J Biol Chem. 1987 Nov 15;262(32):15734-9.
In vivo labeling of Paramecium cells with 32Pi most heavily labels a minor 63-kDa protein that undergoes a rapid, Ca2+-dependent dephosphorylation when the cell is stimulated to release. This stimulus-sensitive phosphoprotein was isolated and purified to apparent homogeneity. A polyclonal affinity purified antibody made against the purified protein recognizes both the phosphorylated and dephosphorylated forms of the protein. The phosphorylated 63-kDa protein is found in the cytosolic fraction; it is slightly acidic with two isoelectric forms at pI 5.8 and 6.2 and probably exists as a monomeric 60-65-kDa polypeptide in the native state. The labeled phosphoamino acid of the protein is phosphoserine. The affinity purified antibody recognizes a third isoelectric form at pI 6.3 that appears unlabeled. The specificity of the antibody was confirmed by showing that it immunoprecipitates the correct protein, i.e. the stimulus-sensitive 63-kDa phosphoprotein. The availability of purified 63-kDa protein as well as an antibody against it will now allow molecular, biochemical, and immunocytochemical studies into the role of this protein in the mechanism of exocytosis.
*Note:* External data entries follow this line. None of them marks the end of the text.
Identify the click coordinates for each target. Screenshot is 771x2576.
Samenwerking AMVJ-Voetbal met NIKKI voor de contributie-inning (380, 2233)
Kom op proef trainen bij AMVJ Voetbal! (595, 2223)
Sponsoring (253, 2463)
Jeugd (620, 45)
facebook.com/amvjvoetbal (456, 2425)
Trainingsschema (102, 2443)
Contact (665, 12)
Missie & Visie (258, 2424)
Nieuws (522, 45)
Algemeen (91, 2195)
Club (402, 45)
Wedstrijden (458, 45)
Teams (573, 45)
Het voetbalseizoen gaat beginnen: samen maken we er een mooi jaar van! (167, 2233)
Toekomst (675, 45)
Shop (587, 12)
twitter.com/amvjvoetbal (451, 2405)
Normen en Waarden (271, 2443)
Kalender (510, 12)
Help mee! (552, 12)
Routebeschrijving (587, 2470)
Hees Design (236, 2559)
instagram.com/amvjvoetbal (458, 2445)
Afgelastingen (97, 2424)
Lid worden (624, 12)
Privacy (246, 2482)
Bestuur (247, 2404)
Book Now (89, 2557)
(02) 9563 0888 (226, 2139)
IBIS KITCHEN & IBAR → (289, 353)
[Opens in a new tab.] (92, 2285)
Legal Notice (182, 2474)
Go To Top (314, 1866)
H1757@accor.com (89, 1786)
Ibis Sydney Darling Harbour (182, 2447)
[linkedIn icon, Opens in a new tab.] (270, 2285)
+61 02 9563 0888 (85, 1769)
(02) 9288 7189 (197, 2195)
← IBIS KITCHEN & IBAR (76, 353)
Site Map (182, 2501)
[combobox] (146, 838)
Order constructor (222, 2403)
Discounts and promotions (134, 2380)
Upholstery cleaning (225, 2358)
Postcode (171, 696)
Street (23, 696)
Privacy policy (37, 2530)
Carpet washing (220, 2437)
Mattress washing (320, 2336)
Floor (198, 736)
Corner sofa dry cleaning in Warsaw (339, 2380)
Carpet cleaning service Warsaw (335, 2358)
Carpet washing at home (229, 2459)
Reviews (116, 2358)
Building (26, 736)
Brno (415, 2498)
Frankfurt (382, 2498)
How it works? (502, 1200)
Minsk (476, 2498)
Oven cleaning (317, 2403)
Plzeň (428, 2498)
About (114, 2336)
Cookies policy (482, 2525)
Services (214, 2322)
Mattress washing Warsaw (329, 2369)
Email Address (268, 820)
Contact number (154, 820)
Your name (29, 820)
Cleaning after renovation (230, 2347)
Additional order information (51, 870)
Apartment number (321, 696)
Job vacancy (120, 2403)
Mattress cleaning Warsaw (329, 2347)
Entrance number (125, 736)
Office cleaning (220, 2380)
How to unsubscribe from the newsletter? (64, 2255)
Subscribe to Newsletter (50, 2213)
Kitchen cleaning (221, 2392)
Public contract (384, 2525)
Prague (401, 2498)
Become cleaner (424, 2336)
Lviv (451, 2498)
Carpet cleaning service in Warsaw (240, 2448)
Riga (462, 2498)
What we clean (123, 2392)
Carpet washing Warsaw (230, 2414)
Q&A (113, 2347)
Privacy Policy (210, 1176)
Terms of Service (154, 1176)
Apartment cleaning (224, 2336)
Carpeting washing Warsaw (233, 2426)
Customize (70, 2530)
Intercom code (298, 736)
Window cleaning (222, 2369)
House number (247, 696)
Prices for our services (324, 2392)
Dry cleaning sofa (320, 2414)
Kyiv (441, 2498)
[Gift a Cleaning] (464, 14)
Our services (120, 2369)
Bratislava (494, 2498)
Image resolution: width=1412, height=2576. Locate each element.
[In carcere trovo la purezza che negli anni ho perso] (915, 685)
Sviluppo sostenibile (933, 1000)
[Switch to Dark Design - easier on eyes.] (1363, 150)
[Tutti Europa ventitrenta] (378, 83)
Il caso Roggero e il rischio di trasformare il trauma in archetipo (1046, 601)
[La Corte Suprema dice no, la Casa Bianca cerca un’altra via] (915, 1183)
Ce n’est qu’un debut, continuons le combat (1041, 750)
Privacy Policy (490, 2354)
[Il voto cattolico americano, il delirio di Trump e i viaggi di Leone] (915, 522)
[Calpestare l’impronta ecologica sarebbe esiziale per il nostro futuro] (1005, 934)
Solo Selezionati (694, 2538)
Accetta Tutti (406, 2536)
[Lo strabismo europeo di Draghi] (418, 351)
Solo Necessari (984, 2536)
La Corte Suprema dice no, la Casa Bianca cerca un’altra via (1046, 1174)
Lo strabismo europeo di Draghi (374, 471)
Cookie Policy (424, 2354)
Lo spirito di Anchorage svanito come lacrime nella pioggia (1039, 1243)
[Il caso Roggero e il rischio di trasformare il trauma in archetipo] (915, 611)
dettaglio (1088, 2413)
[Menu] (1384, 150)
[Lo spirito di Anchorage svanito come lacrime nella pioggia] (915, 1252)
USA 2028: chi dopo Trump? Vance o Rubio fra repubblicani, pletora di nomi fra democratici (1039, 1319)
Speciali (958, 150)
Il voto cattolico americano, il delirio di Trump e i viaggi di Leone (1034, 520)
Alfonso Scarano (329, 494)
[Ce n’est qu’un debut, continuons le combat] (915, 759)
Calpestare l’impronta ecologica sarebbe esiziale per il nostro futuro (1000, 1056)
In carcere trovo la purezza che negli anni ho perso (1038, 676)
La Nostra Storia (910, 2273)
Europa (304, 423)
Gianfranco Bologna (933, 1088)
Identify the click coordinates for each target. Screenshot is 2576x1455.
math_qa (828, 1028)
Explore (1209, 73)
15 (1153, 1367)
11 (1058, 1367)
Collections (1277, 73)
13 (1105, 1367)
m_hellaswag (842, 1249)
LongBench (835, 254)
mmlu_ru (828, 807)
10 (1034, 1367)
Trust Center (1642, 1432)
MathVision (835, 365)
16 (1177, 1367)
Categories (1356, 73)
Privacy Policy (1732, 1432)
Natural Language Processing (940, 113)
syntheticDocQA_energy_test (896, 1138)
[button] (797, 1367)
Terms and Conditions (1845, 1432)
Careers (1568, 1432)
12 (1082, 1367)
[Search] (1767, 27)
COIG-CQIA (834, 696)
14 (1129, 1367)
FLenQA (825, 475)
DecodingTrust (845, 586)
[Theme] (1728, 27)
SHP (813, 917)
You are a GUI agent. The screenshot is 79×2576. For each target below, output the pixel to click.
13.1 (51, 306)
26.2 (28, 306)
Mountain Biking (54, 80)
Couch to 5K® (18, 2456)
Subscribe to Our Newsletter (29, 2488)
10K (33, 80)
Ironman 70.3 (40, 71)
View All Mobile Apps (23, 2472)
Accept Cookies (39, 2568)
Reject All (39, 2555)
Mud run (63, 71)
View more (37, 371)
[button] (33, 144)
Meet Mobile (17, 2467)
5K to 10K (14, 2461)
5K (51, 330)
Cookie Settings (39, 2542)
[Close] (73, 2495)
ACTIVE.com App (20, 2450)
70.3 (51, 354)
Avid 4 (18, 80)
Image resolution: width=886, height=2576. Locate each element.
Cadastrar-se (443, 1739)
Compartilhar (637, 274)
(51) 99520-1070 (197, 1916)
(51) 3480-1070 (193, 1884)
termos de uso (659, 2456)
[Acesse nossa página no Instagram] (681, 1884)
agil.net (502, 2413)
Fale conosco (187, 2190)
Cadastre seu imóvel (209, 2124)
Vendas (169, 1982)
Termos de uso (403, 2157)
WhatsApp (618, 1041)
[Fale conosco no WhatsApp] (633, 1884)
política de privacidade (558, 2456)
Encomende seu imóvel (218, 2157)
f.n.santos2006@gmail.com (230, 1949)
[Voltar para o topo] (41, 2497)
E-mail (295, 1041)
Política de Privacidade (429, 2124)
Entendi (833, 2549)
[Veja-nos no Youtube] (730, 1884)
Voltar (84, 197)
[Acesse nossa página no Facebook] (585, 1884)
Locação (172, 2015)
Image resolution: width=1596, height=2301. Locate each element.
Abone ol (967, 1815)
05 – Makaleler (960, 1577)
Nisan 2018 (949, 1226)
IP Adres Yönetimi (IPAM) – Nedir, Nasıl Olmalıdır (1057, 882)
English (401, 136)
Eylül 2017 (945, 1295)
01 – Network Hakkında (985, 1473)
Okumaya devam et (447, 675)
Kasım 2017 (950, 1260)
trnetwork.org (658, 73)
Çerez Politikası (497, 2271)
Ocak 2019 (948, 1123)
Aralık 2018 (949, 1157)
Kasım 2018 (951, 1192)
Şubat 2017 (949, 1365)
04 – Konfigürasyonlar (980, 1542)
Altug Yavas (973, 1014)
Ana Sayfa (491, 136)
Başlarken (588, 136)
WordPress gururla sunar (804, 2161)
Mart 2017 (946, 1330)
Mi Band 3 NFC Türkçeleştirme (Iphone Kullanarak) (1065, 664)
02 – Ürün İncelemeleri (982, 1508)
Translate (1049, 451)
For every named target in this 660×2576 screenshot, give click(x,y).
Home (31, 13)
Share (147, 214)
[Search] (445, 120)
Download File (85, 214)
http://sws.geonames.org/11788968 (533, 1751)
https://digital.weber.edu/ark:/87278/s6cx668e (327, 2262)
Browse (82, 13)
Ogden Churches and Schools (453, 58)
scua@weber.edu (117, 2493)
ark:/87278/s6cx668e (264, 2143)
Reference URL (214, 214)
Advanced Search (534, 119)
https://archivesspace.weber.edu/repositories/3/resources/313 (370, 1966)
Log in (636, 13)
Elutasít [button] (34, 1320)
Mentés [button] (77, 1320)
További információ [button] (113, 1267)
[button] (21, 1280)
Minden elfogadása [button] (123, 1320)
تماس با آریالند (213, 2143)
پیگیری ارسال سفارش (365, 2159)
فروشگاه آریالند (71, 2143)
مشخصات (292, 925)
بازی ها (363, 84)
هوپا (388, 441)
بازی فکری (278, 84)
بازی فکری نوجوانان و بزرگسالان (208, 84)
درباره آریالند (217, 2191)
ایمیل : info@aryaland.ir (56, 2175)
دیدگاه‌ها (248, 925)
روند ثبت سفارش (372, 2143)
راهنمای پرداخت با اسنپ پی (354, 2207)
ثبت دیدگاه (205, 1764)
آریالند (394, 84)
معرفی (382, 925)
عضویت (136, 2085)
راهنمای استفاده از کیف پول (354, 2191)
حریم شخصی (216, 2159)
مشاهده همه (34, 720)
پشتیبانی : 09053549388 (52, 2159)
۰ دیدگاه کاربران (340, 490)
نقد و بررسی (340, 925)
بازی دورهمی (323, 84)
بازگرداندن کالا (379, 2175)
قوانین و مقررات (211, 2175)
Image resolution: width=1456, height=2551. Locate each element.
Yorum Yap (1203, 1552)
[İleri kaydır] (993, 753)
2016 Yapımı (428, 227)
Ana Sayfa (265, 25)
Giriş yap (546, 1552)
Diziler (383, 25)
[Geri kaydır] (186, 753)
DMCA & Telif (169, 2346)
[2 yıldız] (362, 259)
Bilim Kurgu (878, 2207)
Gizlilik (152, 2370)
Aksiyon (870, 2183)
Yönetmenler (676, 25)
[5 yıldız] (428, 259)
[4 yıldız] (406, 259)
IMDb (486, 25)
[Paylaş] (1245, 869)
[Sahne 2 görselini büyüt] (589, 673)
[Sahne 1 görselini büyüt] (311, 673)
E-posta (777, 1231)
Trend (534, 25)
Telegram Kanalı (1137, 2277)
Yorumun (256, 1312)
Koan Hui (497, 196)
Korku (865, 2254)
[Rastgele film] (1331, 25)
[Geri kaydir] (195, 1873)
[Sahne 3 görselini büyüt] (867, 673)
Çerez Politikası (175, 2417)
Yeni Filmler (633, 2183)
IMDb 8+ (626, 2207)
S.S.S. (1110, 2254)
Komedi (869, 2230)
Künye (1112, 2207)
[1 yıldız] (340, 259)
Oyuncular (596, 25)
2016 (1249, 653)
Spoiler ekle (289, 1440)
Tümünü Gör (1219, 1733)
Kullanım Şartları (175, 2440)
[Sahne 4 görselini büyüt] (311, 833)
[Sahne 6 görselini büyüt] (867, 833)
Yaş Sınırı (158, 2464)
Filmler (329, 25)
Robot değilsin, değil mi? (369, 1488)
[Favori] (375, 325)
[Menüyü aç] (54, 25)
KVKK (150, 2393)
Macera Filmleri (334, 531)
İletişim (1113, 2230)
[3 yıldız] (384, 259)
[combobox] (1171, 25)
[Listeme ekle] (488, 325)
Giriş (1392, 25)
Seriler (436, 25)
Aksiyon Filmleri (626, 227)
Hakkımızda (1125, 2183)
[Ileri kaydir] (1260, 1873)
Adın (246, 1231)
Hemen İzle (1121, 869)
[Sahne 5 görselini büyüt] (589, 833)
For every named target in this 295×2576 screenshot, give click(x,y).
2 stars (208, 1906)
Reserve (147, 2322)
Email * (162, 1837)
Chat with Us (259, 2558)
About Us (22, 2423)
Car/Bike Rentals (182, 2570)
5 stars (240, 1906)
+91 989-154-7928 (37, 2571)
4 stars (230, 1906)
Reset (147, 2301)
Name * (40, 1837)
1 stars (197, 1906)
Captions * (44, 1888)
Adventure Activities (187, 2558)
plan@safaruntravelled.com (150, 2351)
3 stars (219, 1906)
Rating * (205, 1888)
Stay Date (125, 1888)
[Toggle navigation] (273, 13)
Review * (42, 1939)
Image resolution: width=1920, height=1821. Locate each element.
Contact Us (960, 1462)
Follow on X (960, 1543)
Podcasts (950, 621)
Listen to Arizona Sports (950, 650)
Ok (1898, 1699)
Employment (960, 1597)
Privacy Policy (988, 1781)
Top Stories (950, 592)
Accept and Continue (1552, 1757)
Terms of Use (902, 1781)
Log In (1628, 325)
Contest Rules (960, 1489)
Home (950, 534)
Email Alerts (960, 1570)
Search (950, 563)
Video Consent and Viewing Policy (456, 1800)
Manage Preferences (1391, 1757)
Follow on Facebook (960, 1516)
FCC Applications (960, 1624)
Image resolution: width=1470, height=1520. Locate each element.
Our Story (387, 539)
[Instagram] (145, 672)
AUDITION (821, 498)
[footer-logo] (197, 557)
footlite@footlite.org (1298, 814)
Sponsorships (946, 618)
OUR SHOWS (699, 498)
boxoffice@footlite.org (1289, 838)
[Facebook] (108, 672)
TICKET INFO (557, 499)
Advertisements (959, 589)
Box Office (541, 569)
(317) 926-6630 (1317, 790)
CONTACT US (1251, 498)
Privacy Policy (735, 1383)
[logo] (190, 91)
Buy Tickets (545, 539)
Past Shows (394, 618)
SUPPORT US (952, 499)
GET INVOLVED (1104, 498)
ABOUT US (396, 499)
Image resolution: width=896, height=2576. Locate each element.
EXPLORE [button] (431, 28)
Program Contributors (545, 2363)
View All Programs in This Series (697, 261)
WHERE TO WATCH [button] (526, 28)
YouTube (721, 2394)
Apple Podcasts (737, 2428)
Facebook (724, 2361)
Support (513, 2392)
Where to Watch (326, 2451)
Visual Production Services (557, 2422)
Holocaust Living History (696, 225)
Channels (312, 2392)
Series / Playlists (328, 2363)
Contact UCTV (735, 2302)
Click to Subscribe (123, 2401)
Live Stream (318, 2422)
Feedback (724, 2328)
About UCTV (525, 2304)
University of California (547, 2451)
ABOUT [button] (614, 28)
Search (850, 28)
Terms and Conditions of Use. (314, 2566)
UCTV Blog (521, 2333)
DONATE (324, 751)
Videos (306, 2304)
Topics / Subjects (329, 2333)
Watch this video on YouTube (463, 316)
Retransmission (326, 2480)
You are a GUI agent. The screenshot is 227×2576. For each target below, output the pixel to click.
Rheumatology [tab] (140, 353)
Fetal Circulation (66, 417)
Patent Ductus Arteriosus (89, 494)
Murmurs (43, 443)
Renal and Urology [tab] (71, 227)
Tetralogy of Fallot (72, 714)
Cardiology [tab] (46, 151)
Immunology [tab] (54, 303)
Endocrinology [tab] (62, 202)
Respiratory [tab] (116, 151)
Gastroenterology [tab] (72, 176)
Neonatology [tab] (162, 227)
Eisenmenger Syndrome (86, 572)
用³²Pᵢ对草履虫细胞进行体内标记时,标记最强烈的是一种分子量为63 kDa的次要蛋白质,当细胞受到刺激释放时,该蛋白质会经历快速的、依赖Ca²⁺的去磷酸化过程。这种对刺激敏感的磷蛋白被分离并纯化至表观均一。针对纯化蛋白制备的多克隆亲和纯化抗体可识别该蛋白的磷酸化和去磷酸化形式。磷酸化的63 kDa蛋白存在于胞质部分;它呈弱酸性,有两种等电形式,pI分别为5.8和6.2,在天然状态下可能以单体形式的60 - 65 kDa多肽存在。该蛋白的标记磷酸氨基酸是磷酸丝氨酸。亲和纯化抗体识别出一种未被标记的等电形式,其pI为6.3。通过证明抗体能免疫沉淀正确的蛋白,即对刺激敏感的63 kDa磷蛋白,证实了抗体的特异性。纯化的63 kDa蛋白及其抗体的可得性现在将使人们能够对该蛋白在胞吐作用机制中的作用进行分子、生化和免疫细胞化学研究。